Photo sharing site Flickr lists the iPhone 5/5s/4s/4 as the most popular cameras for taking and uploading pictures. They are flanked by the Canon EOS Rebel T3i. This isn’t terribly surprising. For one, the old adage that the best camera is the one with you applies here, but there’s more. With each new iPhone, we’ve seen improvements in the image quality coming from our phones. Not only is it incredibly convenient, since you always have it with you, but your iPhone can produce amazing results. I won’t even touch on the seemingly endless number of fantastic photo apps and filters in the App Store. iPhoneography has exploded and that should continue to flourish with the iPhone 6. As we find ourselves taking more and more pictures, storage and backup continue to be inefficient. Apple hopes to change this in iOS 8, introducing more affordable iCloud photo storage when the company launches iCloud Photo Library. Are they doing enough?
Yesterday, the Amazon Fire Phone was introduced. With specs that include 13 megapixel/ƒ2.0 camera, Amazon CEO Jeff Bezos presented comparison shots to the iPhone 5s and Samsung Galaxy S5. While specs do contribute, there are many factors that go into delivering amazing photos. It will be interesting to see the real world tests to see how Amazon’s phone stacks up to the iPhone 5s.
The Fire Phone won’t ship until July 25th, which is just a matter of weeks before the expected iPhone 6. Recent history tells us that Apple will continue to improve the camera, so any advantage Amazon enjoys might be short lived. Hardware aside, Amazon understands the importance of taking and storing photos, by offering free unlimited storage for every picture taken with a Fire Phone. This free storage is for a lifetime, regardless of whether you decide to switch. While a fantastic offer, it’s not the type of offer that will have people switching from iPhone to a Fire Phone. It will make folks jealous and for good reason.
The current iCloud Storage Plans are for lack of a better word, atrocious. When you sign up for iCloud, you get 5GB of free storage. Purchased apps and music don’t count against your storage. Apple encourages people use iCloud to backup their iPhones. If you lose your iPhone or upgrade, restoring from iCloud could not be easier. You can start restoring a new iPhone before leaving the Apple Store. One critical flaw with iCloud is that the free plan doesn’t sufficient meet the needs of most users. If you take pictures or shoot video with any regularity, it won’t be long before you see this dreaded message:
Not Enough Storage: This iPhone cannot be backed up because there is not enough iCloud storage available. You can manage your storage in Settings.

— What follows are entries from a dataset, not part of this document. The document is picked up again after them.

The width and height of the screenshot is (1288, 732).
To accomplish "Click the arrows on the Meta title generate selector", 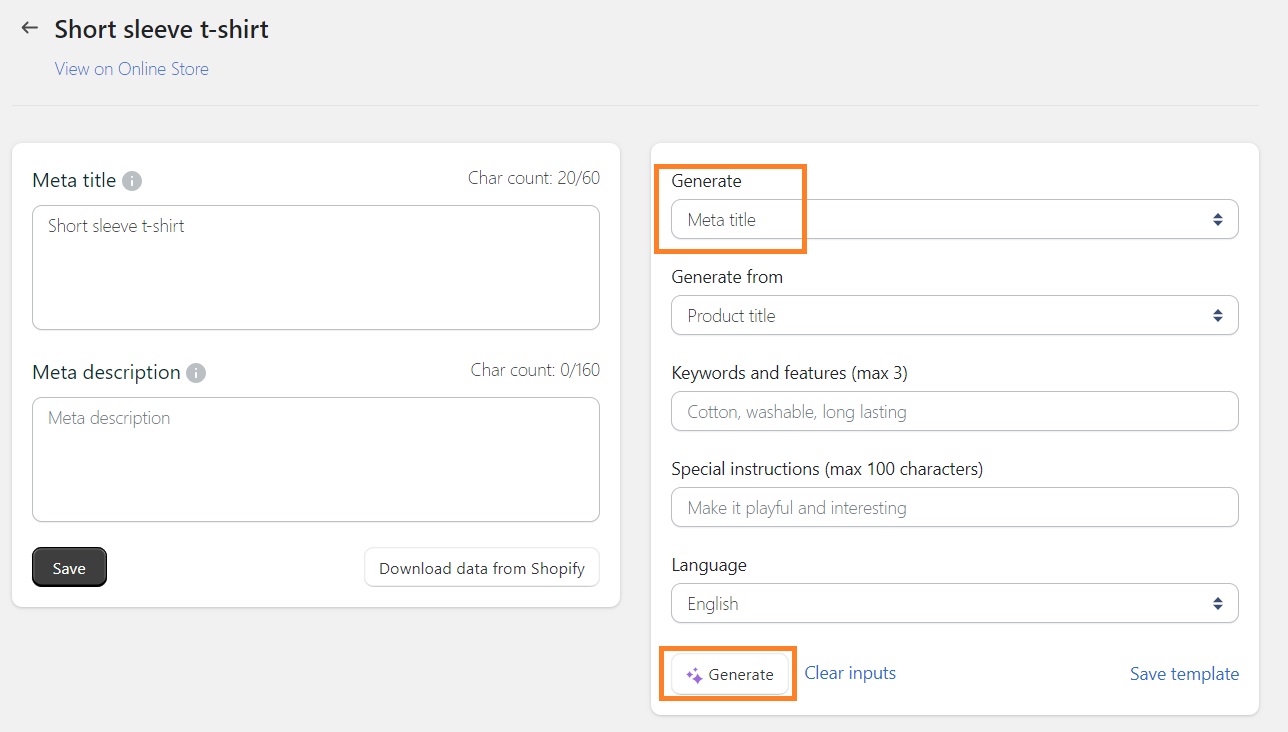I will click(x=1218, y=219).
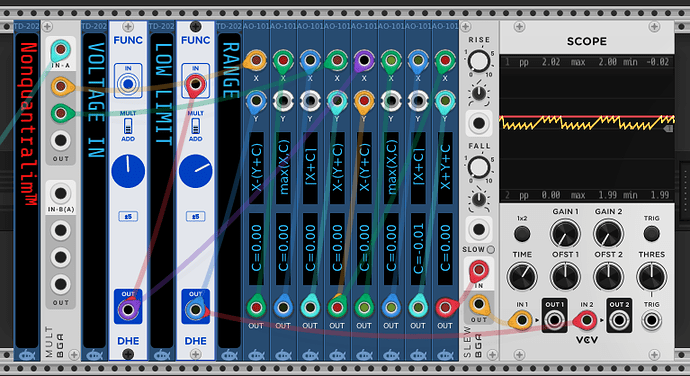Screen dimensions: 690x376
Task: Toggle the first FUNC MULT/ADD switch
Action: coord(128,126)
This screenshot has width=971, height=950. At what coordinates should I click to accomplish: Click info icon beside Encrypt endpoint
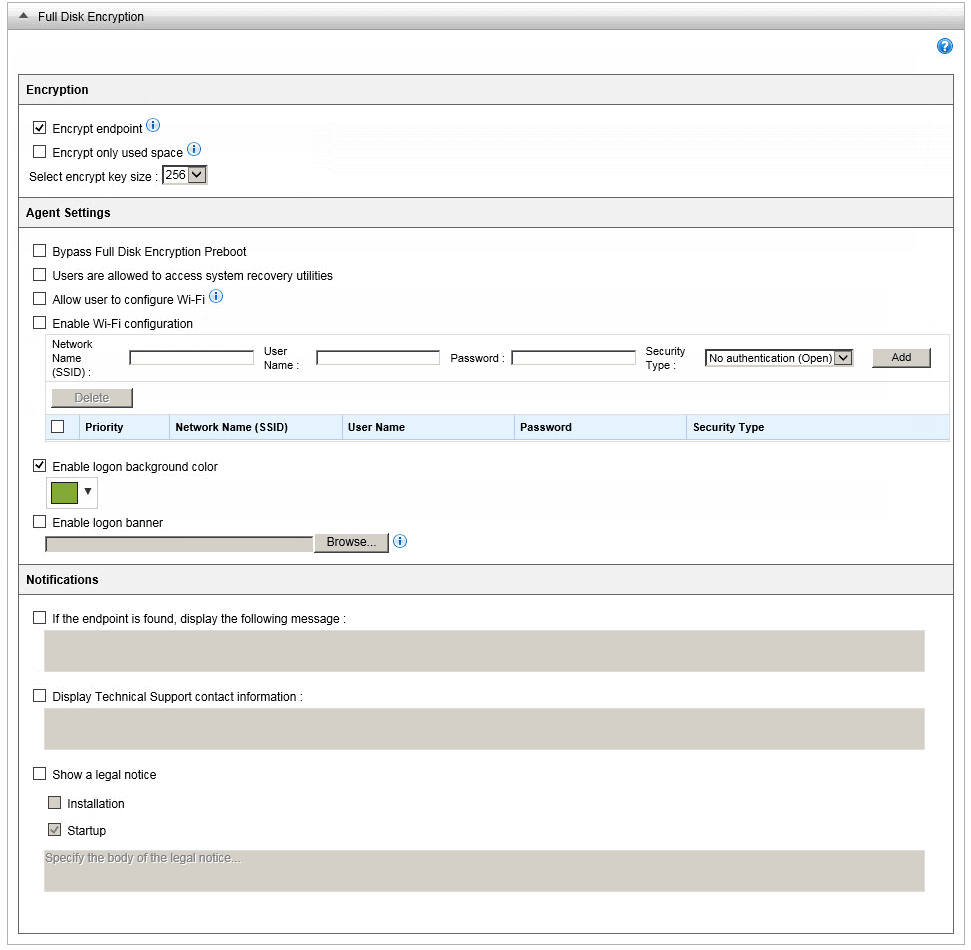153,126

This message can be alarming to most users who don’t fully comprehend who iCloud works. What’s abundantly clear is that your iPhone is no longer being backed up. The only ‘easy’ fix for users is to buy more storage. Here are the current prices:
- 10GB additional: $20/year
- 20GB additional:$40/year
- 50GB additional:$100/year
Compared to Amazon’s free cloud photo storage, these are incredibly expensive. What about Google’s pricing? They offer 100GB for $1.99 per month, at a cost of $23.88 per year. You can get half of that from Apple for $100. Google’s free storage limit caps out at a more acceptable 15GB.
Apple iCloud Photo Library Storage Plans in iOS 8
Things are about to get better this fall with iOS 8 and new storage plans for iCloud Photo Library. Apple has retained the 5GB of free iCloud storage, which is still entirely too low. Storage prices are a vast improvement over the current plans. Here’s what you can expect from the new pricing:
- 20GB additional: $0.99 per month/$11.88yr
- 200GB additional: $3.99 per month/$47.88
You can probably expect yet another plan in the middle. They are also expected to introduce plans up to 1 terabyte. Based on the pricing they’ve announced, you can expect prices to fall in line with Google, so 1TB could be around $10 per month.
The iPhone is wonderful camera, with assorted models dominating the list of the most popular cameras on Flickr. The increasing number of photos is having an impact on iCloud storage, leaving consumers with little choice but to sync with iTunes or opt for a costly storage plan. While the new storage plans won’t compete with Amazon’s unlimited free storage, the new plans are affordable, convenient and a long overdue.
Will you be adding iCloud Storage when iOS 8 is available and the new pricing becomes available?